The maze-routing algorithm is a low overhead method to find the way between any two locations of the maze. The algorithm is initially proposed for chip multiprocessors (CMPs) domain and guarantees to work for any grid-based maze. In addition to finding paths between two location of the grid (maze), the algorithm can detect when there is no path between the source and destination. Also, the algorithm is to be used by an inside traveler with no prior knowledge of the maze with fixed memory complexity regardless of the maze size; requiring 4 variables in total for finding the path and detecting the unreachable locations. Nevertheless, the algorithm is not to find the shortest path.

Maze-routing algorithm uses the notion of Manhattan distance (MD) and relies on the property of grids that the MD increments/decrements exactly by 1 when moving from one location to any 4 neighboring locations. Here is the pseudocode without the capability to detect unreachable locations.

```Point src, dst;// Source and destination coordinates
// cur also indicates the coordinates of the current location
int MD_best = MD(src, dst);// It stores the closest MD we ever had to dst
// A productive path is the one that makes our MD to dst smaller
while (cur != dst) {
if (there exists a productive path) {
Take the productive path;
} else {
MD_best = MD(cur, dst);
Imagine a line between cur and dst;
Take the first path in the left/right of the line; // The left/right selection affects the following hand rule
while (MD(cur, dst) != MD_best || there does not exist a productive path) {
Follow the right-hand/left-hand rule; // The opposite of the selected side of the line
}
}
```

## Shortest path algorithm

A maze with many solutions and no dead-ends, where it may be useful to find the shortest path

When a maze has multiple solutions, the solver may want to find the shortest path from start to finish.
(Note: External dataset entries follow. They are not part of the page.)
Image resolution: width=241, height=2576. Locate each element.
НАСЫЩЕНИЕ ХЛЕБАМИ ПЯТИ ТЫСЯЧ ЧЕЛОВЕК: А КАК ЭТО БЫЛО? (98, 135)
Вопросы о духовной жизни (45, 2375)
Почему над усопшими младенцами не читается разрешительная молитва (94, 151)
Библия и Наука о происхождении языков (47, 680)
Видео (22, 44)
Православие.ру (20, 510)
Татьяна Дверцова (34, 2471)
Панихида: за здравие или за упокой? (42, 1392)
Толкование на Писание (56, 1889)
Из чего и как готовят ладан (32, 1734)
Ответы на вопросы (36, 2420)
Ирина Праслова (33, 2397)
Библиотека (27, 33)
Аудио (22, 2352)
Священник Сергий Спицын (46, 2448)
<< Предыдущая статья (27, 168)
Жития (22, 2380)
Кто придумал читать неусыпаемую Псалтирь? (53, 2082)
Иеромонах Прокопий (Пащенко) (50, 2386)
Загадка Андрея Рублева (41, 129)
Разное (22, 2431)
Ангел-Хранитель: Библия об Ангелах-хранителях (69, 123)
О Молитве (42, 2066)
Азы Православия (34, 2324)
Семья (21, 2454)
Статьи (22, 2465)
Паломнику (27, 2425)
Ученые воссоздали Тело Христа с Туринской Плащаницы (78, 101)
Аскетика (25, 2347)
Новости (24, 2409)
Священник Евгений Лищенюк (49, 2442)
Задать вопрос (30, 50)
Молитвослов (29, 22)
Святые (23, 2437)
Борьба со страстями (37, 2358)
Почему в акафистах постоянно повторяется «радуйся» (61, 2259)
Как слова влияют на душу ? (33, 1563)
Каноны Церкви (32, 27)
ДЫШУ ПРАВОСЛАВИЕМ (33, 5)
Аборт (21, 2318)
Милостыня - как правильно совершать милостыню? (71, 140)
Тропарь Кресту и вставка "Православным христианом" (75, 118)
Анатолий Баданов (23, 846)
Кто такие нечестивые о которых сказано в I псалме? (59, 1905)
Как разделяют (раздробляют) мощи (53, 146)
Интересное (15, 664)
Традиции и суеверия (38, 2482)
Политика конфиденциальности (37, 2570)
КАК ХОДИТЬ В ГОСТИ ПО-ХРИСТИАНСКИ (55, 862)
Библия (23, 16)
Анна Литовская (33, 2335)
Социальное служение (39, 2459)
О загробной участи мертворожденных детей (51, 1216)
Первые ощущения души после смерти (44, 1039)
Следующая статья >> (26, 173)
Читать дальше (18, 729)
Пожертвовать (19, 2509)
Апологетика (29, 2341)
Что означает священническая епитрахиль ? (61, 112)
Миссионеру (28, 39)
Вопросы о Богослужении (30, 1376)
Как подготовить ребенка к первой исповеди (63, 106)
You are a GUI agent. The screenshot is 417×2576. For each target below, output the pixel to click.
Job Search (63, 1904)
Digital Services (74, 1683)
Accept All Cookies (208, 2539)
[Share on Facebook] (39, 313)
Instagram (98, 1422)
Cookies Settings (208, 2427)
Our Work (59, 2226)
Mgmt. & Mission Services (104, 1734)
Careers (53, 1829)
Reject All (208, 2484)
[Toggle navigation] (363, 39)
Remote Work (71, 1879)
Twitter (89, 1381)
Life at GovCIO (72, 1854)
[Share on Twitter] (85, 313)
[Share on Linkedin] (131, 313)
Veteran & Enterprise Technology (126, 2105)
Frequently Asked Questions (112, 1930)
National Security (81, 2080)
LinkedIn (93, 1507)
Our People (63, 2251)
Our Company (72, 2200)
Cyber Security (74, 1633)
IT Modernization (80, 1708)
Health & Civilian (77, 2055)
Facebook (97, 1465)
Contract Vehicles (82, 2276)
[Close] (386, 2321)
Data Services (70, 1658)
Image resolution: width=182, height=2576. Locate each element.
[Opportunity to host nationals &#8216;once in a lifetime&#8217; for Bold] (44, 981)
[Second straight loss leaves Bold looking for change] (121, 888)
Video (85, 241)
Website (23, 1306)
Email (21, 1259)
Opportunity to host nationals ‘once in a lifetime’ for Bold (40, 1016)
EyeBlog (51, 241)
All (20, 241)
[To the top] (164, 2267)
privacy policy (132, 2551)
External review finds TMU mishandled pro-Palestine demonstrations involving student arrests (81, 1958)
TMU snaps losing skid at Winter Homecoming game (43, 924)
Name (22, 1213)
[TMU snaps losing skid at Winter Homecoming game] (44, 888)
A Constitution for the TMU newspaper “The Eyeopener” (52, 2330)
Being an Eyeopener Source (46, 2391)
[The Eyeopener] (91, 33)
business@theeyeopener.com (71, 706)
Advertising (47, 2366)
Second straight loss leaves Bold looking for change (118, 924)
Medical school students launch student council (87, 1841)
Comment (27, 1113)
There are several algorithms to find shortest paths, most of them coming from graph theory. One such algorithm finds the shortest path by implementing a breadth-first search, while another, the A* algorithm, uses a heuristic technique. The breadth-first search algorithm uses a queue to visit cells in increasing distance order from the start until the finish is reached. Each visited cell needs to keep track of its distance from the start or which adjacent cell nearer to the start caused it to be added to the queue. When the finish location is found, follow the path of cells backwards to the start, which is the shortest path. The breadth-first search in its simplest form has its limitations, like finding the shortest path in weighted graphs.